Open thy mouth for the dumb in the cause of all such as are appointed to destruction.
Others depend on you, and it is your duty to defend and help them. This rule especially applies if you are in authority. If a poor or weak person is being hurt or threatened, it is your job to rescue him. Open your mouth to argue and fight for those who cannot speak or defend themselves – the poor and needy (Pr 31:9). You are your neighbor’s keeper!
King Lemuel’s mother gave him this inspired rule (Pr 31:1-2). She nobly desired he would be the best king possible. As a great mother, she taught him to use his throne to uphold justice and to deliver the oppressed. Rather than think royal authority gave him opportunity for personal gain, she taught him to use his privilege of power to help others.
Open thy mouth! The defense of any cause or person begins with words. If you hardly ever speak, or speak slowly, or avoid confrontation, then you need this warning more than others. If something wrong is happening, or if someone is being wronged, you must speak. Say something! Stop the harm or violence, and protect those counting on you.
Why do many remain silent when they could say something? They fear being opposed. They fear ridicule. They fear rocking the boat. They fear peer pressure. They fear making a mistake. They fear getting involved and not being able to easily get out. They feel their effort will not be appreciated. They lack confidence, commitment, or community.
Who are the dumb? They are those who cannot speak for themselves. Why do they not speak in their own defense? Their voice may be ignored because they are poor, lower class, young, the wrong race, the wrong sex, mentally handicapped, a child, lacking privilege, old and feebleminded, intimidated by the situation, or countless other reasons.
How are they appointed to destruction? Circumstances or enemies threaten them, and they will be hurt or destroyed, unless someone intervenes to save them. It is persons in danger of oppression. A reason God ordained authority in the world – husbands, fathers, masters, rulers, and pastors – is to defend the cause of just such poor and needy persons.
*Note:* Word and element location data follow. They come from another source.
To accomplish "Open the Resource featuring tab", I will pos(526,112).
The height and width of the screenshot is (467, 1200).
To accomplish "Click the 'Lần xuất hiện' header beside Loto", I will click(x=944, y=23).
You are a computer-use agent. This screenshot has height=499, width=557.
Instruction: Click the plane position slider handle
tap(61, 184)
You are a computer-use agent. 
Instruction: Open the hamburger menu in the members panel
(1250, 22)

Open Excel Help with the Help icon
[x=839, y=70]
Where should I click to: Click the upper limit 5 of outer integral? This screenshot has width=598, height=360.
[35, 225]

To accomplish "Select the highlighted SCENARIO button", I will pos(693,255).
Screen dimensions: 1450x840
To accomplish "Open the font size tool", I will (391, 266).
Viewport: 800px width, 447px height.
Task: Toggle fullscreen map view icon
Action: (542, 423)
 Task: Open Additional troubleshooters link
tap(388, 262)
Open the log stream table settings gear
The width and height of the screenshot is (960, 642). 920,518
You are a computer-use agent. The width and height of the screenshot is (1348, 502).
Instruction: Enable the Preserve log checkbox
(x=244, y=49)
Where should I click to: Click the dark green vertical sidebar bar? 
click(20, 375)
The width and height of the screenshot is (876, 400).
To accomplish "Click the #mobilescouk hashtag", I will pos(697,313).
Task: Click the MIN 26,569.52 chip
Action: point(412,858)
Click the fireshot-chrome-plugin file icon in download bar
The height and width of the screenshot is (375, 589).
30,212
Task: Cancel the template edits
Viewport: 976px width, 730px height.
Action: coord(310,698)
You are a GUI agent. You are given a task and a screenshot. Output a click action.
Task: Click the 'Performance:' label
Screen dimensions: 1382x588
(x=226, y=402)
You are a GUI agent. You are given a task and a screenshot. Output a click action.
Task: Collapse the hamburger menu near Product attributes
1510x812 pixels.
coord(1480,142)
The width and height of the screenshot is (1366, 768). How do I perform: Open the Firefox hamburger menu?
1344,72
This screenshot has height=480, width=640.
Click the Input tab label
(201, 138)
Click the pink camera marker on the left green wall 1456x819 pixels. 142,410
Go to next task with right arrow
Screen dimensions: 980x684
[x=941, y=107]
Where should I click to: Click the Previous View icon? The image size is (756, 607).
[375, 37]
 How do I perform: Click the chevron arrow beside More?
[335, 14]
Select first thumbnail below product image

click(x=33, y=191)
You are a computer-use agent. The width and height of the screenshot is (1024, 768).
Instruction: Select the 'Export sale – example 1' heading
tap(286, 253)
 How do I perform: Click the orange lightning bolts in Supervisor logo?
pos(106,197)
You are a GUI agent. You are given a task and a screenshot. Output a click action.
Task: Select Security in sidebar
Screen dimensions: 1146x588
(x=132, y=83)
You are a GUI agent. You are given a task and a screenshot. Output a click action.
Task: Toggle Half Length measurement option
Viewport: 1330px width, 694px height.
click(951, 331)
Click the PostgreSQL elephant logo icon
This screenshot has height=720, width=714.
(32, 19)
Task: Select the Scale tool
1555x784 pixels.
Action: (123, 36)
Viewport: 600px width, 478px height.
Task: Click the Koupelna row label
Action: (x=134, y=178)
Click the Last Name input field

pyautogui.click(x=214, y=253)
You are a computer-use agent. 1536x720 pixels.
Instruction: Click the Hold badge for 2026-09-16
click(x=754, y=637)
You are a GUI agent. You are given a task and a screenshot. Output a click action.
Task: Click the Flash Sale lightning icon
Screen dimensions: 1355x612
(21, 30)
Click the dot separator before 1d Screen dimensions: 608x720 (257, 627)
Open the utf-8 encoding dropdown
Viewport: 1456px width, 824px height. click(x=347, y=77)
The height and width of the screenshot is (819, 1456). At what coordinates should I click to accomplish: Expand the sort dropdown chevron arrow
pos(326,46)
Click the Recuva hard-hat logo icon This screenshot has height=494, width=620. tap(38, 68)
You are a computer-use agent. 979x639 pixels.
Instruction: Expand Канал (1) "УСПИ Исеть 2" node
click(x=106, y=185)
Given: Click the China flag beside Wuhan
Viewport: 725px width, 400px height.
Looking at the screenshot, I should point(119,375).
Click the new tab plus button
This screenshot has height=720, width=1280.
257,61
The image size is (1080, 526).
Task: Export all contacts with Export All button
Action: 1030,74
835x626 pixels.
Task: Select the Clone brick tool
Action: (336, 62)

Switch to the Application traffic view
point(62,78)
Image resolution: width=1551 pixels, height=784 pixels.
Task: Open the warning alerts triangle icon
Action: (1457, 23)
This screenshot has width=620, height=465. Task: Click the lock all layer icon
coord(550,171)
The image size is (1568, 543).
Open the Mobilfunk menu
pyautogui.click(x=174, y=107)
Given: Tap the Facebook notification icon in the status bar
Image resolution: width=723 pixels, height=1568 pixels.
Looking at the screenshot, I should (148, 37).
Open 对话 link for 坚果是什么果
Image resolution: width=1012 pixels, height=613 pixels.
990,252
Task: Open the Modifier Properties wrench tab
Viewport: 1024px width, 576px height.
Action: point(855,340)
Consider some examples. Joseph spoke to Pharaoh for his whole family (Gen 47:1-12). Isaac gave the best blessing he could to Esau, in spite of what Jacob had done (Gen 27:38-40). Elkanah intervened to honor Hannah over his other wife (I Sam 1:1-8). Jonathan spoke to his father for David’s life (I Sam 19:1-7). Solomon intervened to protect a prostitute in a dispute for her child (I Kgs 3:16-28). Esther spoke to Ahasuerus for her people, and he in turn spoke for her against their enemies (Es 7:1-10; 8:1-14).
Consider some other examples. The Good Samaritan gave instructions to the innkeeper to take care of the wounded Jew (Luke 10:30-35). Paul used his weighty authority and reputation to assist Phebe (Rom 16:1-2), Onesimus (Philemon 1:8-21), and the young minister Timothy (I Cor 16:10-11). John promoted Demetrius (III John 1:12).
A king could intervene for those threatened by civil suits, tax cases, criminal proceedings, property disputes, and so forth. But there are everyday opportunities you can use to help and protect others. Consider a bullied child at school, a reticent employee at your firm, a neglected widow down the street, an abused child on the next block, a poor member in your church, a child picked on by siblings in your family, a waitress berated by a rude customer, an innocent colleague conspired against by others, and many other such cases.
Have you spoken up recently for anyone? Have you defended any poor and needy person? Do not say you have not seen anyone in need, for opportunities arise often, but it is man’s wicked nature to look the other way (Pr 29:7). The great God of heaven sees your choice to not get involved, and He will judge you for it (Pr 21:13; 24:11-12; 28:27).
Consider the high king of heaven, the Lord Jesus Christ. He did not open His mouth to defend Himself, when laying down His life for His people (Is 53:7; I Pet 2:23). But He did plead the cause of a Canaanite woman (Matt 15:21-28), children brought to Him (Matt 19:13-15), a sinful woman at Simon’s house (Luke 7:36-50), a woman taken in adultery (John 8:1-11), and his own mother’s care while He was dying (John 19:25-27). Let His holy example direct your mouth to silence for yourself and a loud cry for others.